Feminism, for me, is about relationships, it is personal, political, and spiritual.

When I pray I use Hebrew, which is a gendered language. In Hebrew the Divine is referenced in the feminine when She is the Shechinah (In Dwelling Presence of Holiness), in the masculine when He is the Melech (King). But you won’t find that nuance, which isn’t even a nuance in the Hebrew, when you read the bible in English. So, in my prayers I call out to the vast energy of Holiness and there are an infinite variety of forms and qualities to Holiness.

The Divine is Ineffable. Gender is just a context we use that is familiar when trying to relate to our universe. We are all souls in bodies, on a very fluid spectrum in terms of our relationships to our genders and to our planet. Some folks feeling they are ONLY Male or Masculine, others ONLY Female or Feminine.

I truly believe most folks are in a much more flexible place on that particular scale, we are all Transitional Beings as far as I’m concerned. We are all moving through this world in one form now, but that is only one of our forms. We are not singularities or individuals as much as we think we are. We are all ONE. All of this is part of my Feminism and my Judaism. Without the Feminist movement the discussions about gender, and Holiness and choices being fuller than either or, or one size fits all, wouldn’t exist. The problem is that we are still NOT in relationships of value and meaning with the Earth, with our souls, with our beautiful and different bodies, and with each other in loving and kind ways.
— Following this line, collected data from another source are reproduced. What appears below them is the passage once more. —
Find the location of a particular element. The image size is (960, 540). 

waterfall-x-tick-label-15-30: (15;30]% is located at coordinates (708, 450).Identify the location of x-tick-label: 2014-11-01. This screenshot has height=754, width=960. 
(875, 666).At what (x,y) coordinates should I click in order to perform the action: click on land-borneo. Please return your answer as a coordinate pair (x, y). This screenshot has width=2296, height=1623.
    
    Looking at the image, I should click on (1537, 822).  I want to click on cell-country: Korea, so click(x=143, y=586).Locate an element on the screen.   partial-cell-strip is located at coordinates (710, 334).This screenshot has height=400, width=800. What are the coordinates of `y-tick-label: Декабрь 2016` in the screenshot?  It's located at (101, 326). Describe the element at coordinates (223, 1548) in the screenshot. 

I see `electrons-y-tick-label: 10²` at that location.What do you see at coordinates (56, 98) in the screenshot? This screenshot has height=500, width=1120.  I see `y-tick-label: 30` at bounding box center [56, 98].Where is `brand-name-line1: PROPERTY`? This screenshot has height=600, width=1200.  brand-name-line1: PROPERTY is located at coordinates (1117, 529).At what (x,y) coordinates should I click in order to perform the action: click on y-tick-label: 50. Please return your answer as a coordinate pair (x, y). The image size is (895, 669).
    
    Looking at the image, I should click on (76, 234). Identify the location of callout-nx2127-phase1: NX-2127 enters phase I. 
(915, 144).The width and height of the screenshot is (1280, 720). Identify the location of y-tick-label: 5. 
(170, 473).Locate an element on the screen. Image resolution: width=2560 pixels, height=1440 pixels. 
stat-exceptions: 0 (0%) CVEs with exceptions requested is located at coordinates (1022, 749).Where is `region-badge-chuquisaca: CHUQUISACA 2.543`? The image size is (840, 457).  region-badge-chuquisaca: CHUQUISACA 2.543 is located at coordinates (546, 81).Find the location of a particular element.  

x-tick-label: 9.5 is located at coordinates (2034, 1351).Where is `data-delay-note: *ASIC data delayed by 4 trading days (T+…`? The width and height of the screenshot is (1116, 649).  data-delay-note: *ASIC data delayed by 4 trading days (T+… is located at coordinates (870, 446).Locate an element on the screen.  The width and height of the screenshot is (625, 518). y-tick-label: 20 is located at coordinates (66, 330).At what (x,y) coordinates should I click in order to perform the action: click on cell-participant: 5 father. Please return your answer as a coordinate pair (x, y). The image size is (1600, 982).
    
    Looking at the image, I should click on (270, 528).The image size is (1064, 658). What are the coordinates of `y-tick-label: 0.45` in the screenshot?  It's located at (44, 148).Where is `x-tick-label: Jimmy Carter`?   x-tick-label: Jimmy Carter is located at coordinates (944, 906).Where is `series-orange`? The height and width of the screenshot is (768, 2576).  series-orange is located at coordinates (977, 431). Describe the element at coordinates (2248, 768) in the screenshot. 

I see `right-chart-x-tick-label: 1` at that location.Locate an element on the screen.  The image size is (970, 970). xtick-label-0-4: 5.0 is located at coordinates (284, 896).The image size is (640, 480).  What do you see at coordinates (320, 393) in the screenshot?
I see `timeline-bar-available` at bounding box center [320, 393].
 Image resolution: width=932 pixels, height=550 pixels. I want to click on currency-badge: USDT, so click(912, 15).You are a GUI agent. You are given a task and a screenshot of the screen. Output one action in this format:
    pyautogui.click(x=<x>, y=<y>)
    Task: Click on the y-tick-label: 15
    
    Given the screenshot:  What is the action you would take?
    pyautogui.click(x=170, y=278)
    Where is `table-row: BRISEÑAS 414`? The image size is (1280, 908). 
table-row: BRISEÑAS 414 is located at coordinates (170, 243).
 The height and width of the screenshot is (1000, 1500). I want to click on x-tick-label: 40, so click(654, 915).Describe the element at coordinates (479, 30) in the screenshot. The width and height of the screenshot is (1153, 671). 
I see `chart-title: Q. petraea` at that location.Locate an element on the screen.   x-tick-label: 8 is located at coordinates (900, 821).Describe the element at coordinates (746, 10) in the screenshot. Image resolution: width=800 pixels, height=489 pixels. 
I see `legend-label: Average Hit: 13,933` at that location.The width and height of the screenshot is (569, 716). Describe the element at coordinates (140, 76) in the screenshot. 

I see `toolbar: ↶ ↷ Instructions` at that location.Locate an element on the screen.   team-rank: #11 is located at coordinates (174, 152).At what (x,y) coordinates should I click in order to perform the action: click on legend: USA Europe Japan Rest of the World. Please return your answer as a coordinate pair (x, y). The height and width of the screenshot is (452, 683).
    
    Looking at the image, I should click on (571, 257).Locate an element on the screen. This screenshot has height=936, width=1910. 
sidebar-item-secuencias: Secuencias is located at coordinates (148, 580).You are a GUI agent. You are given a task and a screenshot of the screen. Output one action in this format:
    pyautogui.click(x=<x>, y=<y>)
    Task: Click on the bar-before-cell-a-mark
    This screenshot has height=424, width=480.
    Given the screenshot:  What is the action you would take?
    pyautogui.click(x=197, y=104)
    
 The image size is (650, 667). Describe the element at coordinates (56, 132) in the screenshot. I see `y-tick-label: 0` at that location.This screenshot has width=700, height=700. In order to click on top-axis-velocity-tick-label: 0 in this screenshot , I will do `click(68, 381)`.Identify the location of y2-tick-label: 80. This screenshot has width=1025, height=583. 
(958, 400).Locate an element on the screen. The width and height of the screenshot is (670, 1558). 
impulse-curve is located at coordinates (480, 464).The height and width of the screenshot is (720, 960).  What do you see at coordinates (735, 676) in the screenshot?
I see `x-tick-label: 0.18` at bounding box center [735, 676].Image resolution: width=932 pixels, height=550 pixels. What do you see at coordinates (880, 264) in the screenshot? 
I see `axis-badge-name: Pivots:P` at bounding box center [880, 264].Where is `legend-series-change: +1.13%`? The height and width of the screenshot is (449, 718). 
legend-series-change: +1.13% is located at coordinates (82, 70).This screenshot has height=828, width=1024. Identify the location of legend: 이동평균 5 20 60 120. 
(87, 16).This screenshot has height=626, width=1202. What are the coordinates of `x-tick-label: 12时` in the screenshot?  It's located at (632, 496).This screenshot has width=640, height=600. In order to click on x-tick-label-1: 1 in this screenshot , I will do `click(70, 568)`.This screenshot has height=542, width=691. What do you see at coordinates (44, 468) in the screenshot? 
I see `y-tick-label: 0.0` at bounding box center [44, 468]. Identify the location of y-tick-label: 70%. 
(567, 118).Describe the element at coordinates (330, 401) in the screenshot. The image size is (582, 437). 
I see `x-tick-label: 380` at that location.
My Feminism is about embracing a world where things are radically different than they are now. It’s a world where we are engaged with loving our bodies, our choices, our differences, our minds, our hearts and this amazing gift of a planet we are spinning on. It’s about having conversations with trees, birds, flowers and with those walking around in human form. It’s about not making more reasons to separate ourselves one from the other, but looking for where we are RELATED and similar and how we can build those connections so that we NEVER maim, harm, rape, kill or violate each other. That world isn’t here yet, but I am praying every day for it. I call out to the Shechinah and to HaMelech all the time in hopes that this dreamed and hoped-for world, Olam Ha-Ba will arrive in my lifetime, or if not mine, perhaps my children’s.

2016-01-22 16.20.11
The window-seat in my hermitage, where I pray for the world where we are all honored and treasured and loved.